Dopo i primi mesi, quando fu il proprietario della fazenda a tentare di gestire il caos, il governo brasiliano mandò un militare per mettere ordine nel garimpo. Sebastião Curió fu efficiente, organizzò il lavoro cercando di evitare ingiustizie e si guadagnò la fiducia dei minatori, che lo chiamavano il Dottore. Oggi per arrivare all’ex miniera si passa per una città da lui fondata, della quale è stato sindaco e che si chiama, ovviamente, Curionópolis.

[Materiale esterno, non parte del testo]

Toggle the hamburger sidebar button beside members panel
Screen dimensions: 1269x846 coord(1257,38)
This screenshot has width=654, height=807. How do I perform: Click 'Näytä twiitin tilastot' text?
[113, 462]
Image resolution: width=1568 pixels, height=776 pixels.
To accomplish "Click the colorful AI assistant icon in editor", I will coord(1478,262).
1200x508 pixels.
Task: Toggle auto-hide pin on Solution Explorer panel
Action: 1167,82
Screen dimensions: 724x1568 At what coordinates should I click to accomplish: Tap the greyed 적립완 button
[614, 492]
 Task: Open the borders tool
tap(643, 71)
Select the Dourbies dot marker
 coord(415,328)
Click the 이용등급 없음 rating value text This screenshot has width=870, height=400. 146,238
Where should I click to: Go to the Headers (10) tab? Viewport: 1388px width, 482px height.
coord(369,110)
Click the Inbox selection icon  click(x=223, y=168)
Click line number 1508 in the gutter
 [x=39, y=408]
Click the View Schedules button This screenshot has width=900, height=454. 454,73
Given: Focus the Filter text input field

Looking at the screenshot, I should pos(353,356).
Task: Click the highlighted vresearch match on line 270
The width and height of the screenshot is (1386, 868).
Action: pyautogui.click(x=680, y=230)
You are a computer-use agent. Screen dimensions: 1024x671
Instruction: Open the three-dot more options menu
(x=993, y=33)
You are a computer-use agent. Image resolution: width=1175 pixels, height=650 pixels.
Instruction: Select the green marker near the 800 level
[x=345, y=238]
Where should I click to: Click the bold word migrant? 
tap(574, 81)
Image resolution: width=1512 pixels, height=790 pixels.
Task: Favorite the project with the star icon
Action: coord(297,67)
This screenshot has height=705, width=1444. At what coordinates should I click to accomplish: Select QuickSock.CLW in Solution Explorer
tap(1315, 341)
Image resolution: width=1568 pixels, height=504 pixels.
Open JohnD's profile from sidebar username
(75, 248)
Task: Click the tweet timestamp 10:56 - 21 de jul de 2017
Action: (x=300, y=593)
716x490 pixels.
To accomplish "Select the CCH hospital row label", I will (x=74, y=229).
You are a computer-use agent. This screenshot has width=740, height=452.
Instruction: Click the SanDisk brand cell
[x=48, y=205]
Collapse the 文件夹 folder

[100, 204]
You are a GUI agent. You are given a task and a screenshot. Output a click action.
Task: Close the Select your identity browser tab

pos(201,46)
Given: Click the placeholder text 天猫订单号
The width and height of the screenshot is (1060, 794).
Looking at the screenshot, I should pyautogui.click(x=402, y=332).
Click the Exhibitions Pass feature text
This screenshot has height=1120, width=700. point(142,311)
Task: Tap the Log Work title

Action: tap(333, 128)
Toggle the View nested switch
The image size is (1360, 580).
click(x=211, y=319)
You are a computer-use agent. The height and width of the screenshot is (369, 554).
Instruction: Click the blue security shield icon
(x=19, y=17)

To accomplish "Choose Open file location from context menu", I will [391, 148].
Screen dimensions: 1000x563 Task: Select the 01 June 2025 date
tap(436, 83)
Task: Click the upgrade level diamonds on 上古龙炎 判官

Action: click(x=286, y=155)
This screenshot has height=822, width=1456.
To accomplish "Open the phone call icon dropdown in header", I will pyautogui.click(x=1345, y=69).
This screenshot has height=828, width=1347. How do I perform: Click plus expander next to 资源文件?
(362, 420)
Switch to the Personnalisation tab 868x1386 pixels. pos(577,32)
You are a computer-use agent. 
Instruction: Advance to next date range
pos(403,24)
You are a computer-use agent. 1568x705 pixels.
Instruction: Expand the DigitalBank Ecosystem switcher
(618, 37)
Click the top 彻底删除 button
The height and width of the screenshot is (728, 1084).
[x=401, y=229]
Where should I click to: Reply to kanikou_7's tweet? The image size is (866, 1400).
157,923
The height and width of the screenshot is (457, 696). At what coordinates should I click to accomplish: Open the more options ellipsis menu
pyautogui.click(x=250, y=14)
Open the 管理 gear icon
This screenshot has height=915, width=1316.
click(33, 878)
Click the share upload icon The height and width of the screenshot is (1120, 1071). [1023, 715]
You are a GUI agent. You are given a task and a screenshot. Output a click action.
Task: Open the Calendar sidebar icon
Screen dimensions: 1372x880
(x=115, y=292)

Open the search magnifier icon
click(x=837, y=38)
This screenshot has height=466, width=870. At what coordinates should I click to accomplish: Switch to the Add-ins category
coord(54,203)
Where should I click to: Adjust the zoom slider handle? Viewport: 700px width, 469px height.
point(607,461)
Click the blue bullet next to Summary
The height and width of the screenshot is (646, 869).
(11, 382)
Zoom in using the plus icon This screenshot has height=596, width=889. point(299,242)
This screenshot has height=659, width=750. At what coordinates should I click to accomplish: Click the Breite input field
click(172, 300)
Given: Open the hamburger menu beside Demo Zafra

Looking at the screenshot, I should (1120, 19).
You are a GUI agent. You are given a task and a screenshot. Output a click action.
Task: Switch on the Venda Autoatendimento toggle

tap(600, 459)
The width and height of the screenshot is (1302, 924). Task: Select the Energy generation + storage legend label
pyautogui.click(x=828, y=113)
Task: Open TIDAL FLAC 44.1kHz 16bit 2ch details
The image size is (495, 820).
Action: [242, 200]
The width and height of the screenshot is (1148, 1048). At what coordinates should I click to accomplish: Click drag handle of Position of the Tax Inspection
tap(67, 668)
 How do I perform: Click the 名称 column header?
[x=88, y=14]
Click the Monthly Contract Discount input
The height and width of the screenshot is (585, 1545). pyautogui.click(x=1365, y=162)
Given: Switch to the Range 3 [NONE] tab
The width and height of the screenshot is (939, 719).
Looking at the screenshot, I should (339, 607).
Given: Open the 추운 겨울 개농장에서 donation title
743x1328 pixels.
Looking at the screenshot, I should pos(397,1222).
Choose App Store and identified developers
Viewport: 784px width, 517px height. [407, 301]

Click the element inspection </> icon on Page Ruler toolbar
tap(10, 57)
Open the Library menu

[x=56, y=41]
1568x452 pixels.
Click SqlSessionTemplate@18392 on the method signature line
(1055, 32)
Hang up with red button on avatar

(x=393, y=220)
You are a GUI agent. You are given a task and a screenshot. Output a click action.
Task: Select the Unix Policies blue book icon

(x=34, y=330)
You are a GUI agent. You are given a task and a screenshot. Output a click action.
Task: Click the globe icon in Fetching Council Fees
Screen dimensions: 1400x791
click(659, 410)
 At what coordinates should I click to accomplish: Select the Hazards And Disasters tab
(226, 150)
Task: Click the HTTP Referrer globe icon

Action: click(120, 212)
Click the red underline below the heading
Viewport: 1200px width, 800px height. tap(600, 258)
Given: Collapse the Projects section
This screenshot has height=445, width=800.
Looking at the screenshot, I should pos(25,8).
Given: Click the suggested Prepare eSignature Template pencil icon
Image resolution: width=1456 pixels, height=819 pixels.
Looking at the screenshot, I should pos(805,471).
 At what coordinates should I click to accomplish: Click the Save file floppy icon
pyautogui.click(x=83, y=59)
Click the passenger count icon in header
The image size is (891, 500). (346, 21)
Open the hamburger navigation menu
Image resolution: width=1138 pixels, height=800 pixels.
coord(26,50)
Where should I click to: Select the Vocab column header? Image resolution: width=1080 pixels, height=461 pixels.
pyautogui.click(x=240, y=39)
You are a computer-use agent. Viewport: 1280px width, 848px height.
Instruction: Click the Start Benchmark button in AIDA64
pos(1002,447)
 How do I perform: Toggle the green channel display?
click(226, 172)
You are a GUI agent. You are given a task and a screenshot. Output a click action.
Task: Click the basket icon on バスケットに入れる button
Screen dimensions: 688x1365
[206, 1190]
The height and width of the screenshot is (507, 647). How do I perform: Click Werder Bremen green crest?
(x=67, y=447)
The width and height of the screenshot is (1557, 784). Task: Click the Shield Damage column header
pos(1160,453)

Era tutto un sogno Serra Pelada, ma ha lasciato un mondo nuovo. I vecchi raccontano sempre le stesse storie, i giovani sognano un posto di lavoro alla Vale (la multinazionale del ferro, che opera non lontano da qui). E il fine settimana aspettano il gruppo che sale fin quassù a suonare il forró, per ballare tutta la notte.